In essence MPC can fit to complex thermodynamics and achieve good results in terms of energy savings on a single building. Following this train of thought, there is a major issue: the retrofit application of this kind of models requires to develop a thermo-energetic model for each existing building. Similarly, is clear that the performance of the model relies on its own quality and having a pretty accurate model is usually expensive. High initial investments are one of the main problems of model-based approaches [3]. In the same fashion, for any intervention of energy efficiency on the building, the model has to be rebuilt or tuned, again, with an expensive involvement of a domain expert.

Rule-Based Controls (RBC)

Rule-based modeling is an approach that uses a set of rules that indirectly specifies a mathematical model. This methodology is especially effective whenever the rule-set is significantly simpler than the model it implies, in a way such that the model is a repeated manifestation of a limited number of patterns.

RBC are, thus, state-of-the-art model-free controls that represents an industry standard. A model-free solution can potentially scale up, because the absence of a model makes the solution easily applicable on different buildings without the need for a domain expert. The main drawback of RBC is that they are difficult to be optimally tuned because they are not enough adaptable with respect to the intrinsic complexity of the coupled building and plant thermodynamics.

Reinforcement Learning Controls

Before introducing the advantages of Reinforcement Learning Controls we are going to talk briefly about Reinforcement Learning itself. Using the words of Sutton and Barto [4]:

Reinforcement learning is learning what to do — how to map situations to actions — so as to maximize a numerical reward signal. The learner is not told which actions to take, but instead must discover which actions yield the most reward by trying them. In the most interesting and challenging cases, actions may affect not only the immediate reward but also the next situation and, through that, all subsequent rewards. These two characteristics — trial-and-error search and delayed reward — are the two most important distinguishing features of reinforcement learning.

In our case, a RL algorithm interacts directly with the HVAC control system and adapts continuously to the controlled environment using real-time data collected on site, without the need to access to a thermo-energetic model of the building. In this way a RL solution could obtain primary energy savings reducing the operating costs while remaining suitable to a large-scale application.

Therefore, it is very attractive to introduce RL controls for large-scale applications on HVAC systems where the operating cost is high, like those in charge of the thermo-regulation of a great volume.

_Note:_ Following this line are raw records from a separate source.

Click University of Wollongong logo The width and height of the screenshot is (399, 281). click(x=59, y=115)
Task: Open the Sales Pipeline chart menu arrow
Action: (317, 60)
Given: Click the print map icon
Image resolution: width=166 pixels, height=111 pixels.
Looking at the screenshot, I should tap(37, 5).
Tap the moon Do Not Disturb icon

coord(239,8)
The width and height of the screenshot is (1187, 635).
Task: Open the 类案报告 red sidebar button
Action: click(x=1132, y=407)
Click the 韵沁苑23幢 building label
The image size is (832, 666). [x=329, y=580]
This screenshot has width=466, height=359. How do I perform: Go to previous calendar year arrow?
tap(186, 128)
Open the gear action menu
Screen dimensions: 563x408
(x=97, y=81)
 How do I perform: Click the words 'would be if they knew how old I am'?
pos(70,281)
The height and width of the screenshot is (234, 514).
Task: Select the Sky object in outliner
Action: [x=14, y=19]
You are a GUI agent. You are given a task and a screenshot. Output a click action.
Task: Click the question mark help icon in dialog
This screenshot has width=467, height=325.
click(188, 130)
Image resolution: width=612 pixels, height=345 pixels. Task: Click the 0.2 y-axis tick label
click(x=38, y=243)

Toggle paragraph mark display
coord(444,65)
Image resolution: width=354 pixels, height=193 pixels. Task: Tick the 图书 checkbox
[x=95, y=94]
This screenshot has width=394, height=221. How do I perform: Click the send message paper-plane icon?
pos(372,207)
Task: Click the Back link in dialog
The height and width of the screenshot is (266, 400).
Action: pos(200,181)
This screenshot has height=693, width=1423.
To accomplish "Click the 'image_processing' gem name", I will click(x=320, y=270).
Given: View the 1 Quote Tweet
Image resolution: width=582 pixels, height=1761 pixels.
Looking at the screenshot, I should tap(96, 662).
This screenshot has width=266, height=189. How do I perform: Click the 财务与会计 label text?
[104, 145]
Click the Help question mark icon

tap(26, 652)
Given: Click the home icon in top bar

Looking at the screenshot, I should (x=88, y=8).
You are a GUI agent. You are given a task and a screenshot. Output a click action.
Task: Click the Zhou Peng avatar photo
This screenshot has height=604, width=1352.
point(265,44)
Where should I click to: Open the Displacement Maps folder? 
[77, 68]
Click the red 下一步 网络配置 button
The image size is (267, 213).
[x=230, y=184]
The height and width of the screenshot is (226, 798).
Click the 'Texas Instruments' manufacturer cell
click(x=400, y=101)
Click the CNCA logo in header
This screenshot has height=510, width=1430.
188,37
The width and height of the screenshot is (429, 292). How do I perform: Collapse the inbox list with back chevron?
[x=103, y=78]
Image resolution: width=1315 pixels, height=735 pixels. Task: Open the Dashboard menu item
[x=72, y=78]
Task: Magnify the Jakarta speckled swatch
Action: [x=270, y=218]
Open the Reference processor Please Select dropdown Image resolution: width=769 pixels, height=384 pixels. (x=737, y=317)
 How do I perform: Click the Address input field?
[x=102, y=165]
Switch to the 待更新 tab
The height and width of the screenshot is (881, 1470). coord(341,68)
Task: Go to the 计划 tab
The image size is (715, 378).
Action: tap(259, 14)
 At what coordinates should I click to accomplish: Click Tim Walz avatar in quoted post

One of the building use classes where it could be convenient to implement a RL solution is the supermarket class. Supermarkets are, by definition, widespread buildings with variable thermal loads and complex occupational patterns that introduce a non-negligible stochastic component from the HVAC control point of view.

We are going to formalize this problem by using the framework of Reinforcement Learning, let us contextualize it in a better way.

A Reinforcement Learning Solution

In RL an agent interacts with an environment and learns the optimal sequence of actions, represented by a policy to reach a desired goal. As reported in [4]:

The learner and decision maker is called the agent. The thing it interacts with, comprising everything outside the agent, is called the environment. These interact continually, the agent selecting actions and the environment responding to these actions and presenting new situations to the agent.

Figure 1 : ResearchGate

In our work, the environment is a supermarket building. The learning goal of the agent is expressed by a reward: a scalar value returned to the agent which tells us how the agent is behaving with respect to the learning objective.

The interaction between agent and environment leads to a decision process: the reward acts as a feedback. We formalize this interaction by means of a Markov Decision Process (MDP) which is completely described by means of a finite ordered list — i.e. a tuple — ( S, A, r, 𝑃 ), where S is the set of states, A is the set of actions, r: SｘA→ R is the reward function and 𝑃 is the transition probability from a state-action pair to the next state 𝑃 : Sｘ Aｘ S→ [0,1].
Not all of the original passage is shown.